- **What this task involves**
Copy out the lines beginning with the one that contains "Click the hitta.se logo" and ending with the last line below, exactly as they stand. Pictures are not copied.

*** Begin section ***

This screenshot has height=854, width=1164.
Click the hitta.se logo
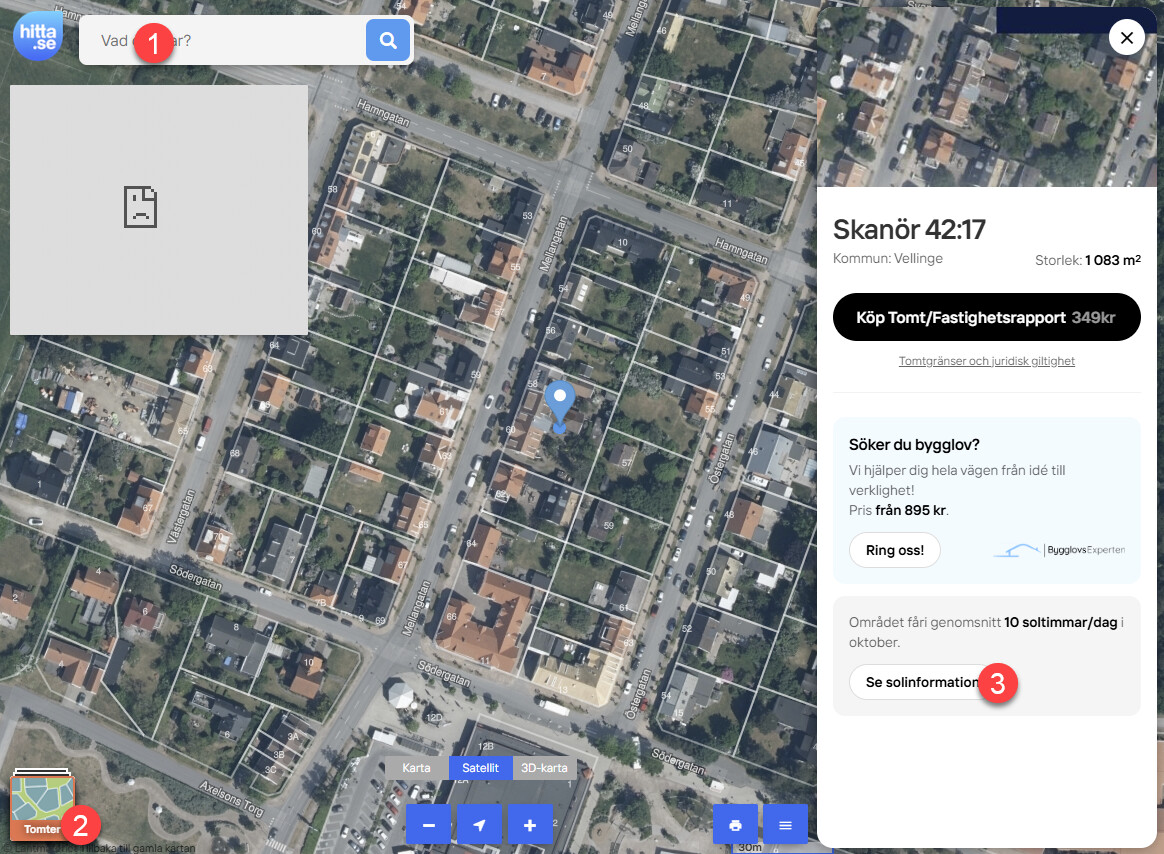coord(37,37)
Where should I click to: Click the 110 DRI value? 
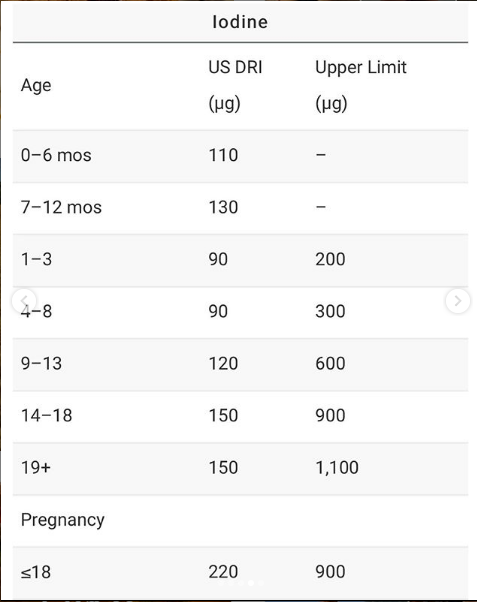(223, 155)
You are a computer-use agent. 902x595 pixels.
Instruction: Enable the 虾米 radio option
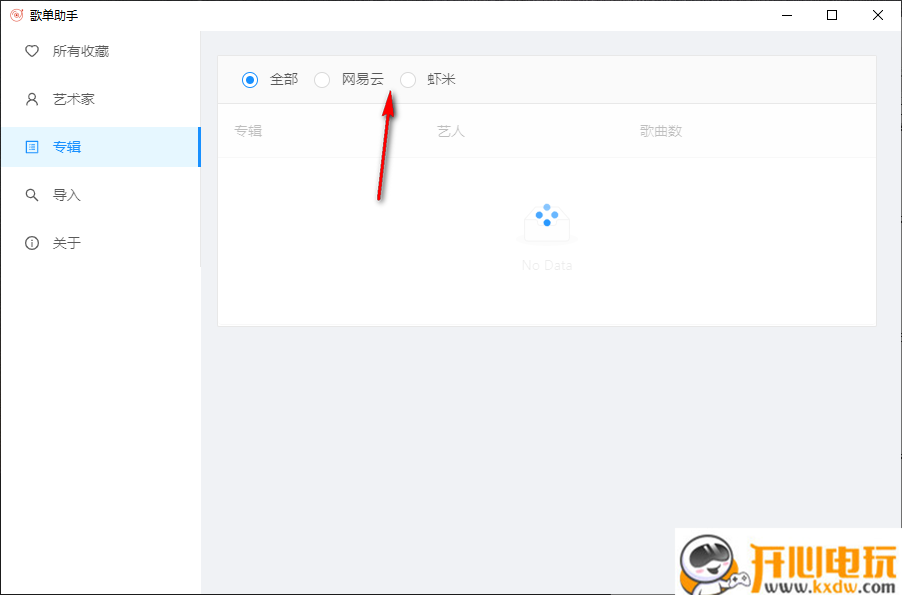tap(408, 79)
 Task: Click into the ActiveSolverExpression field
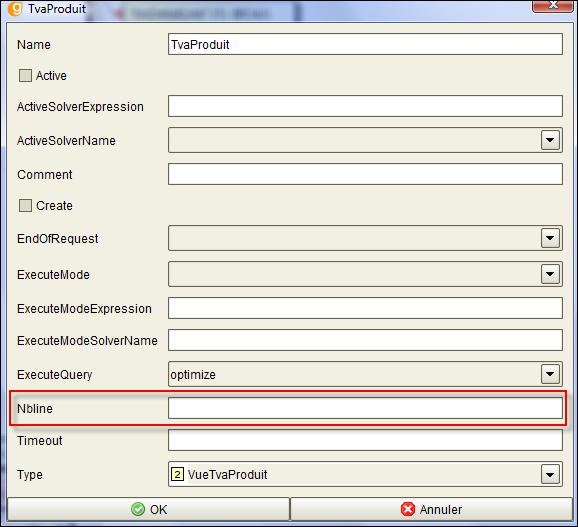[365, 106]
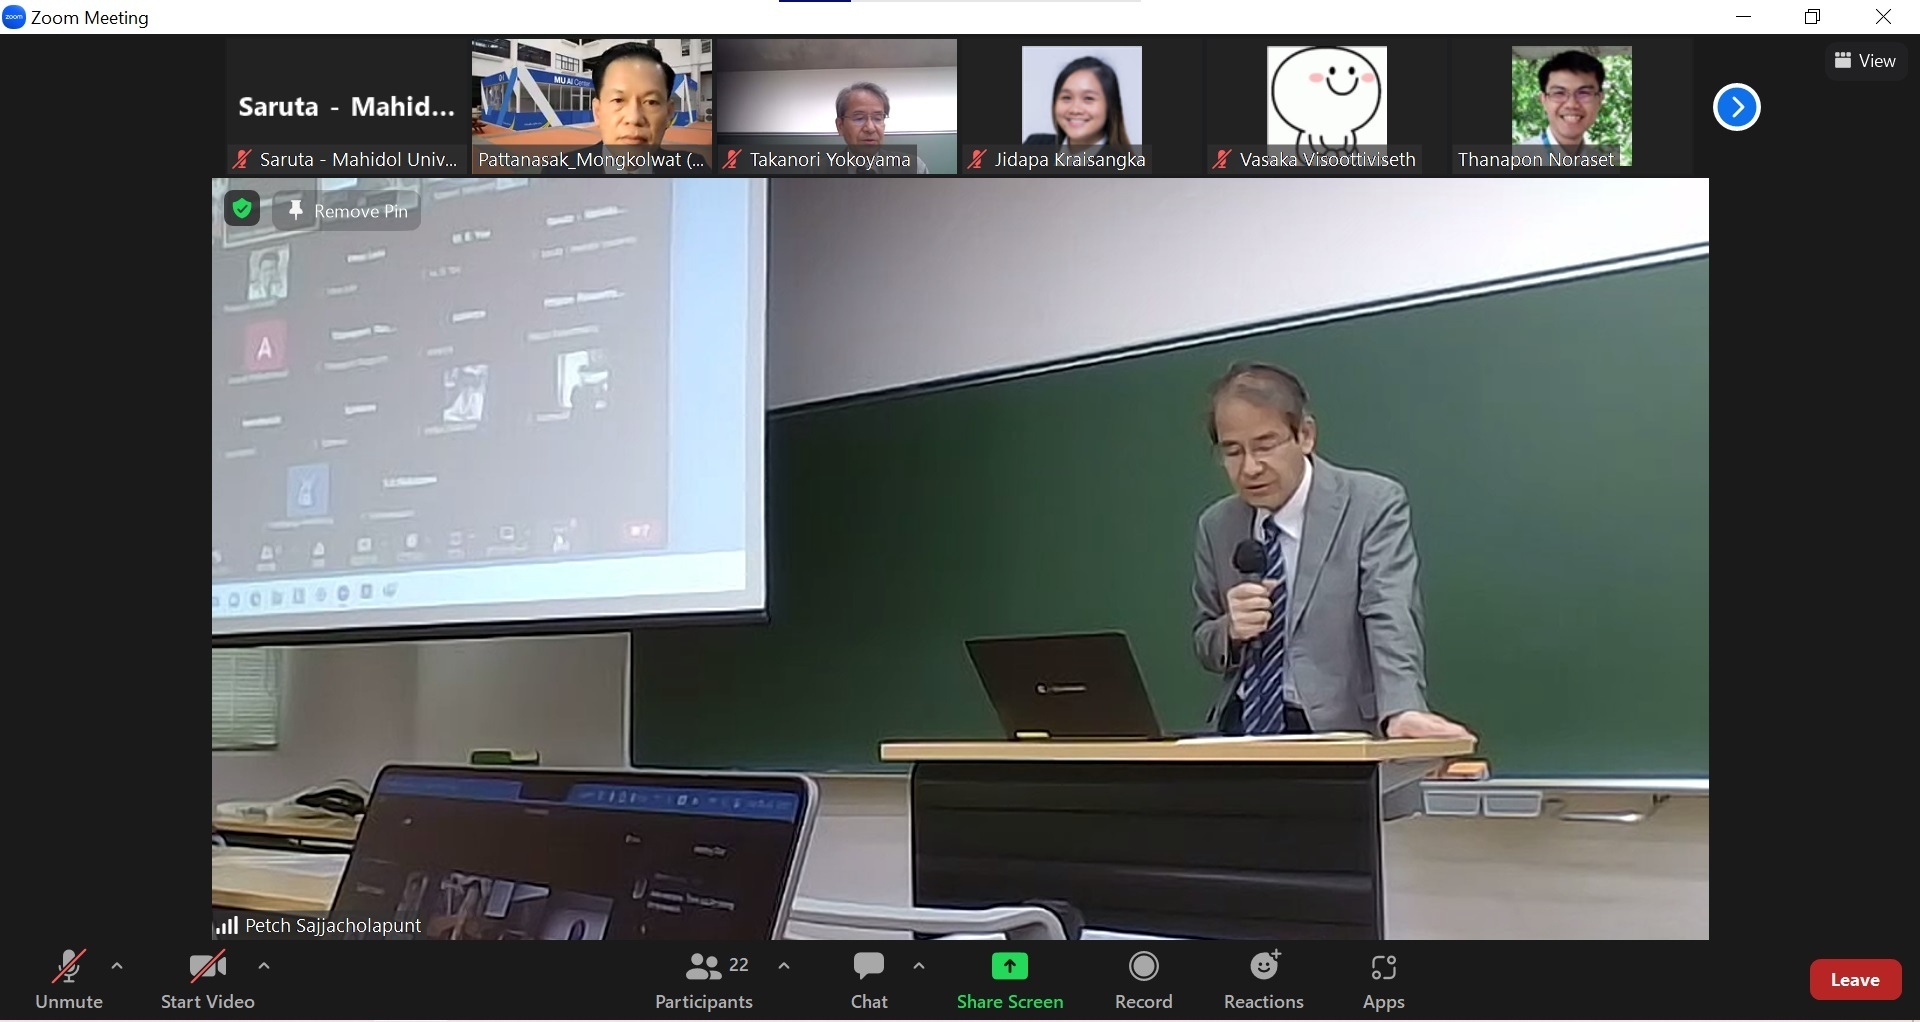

*** End section ***

- **Expected answer**
Click the hitta.se logo
coord(37,37)
Where should I click to: Click the 110 DRI value? 
(223, 155)
You are a computer-use agent. 902x595 pixels.
Instruction: Enable the 虾米 radio option
tap(408, 79)
 Task: Click into the ActiveSolverExpression field
[365, 106]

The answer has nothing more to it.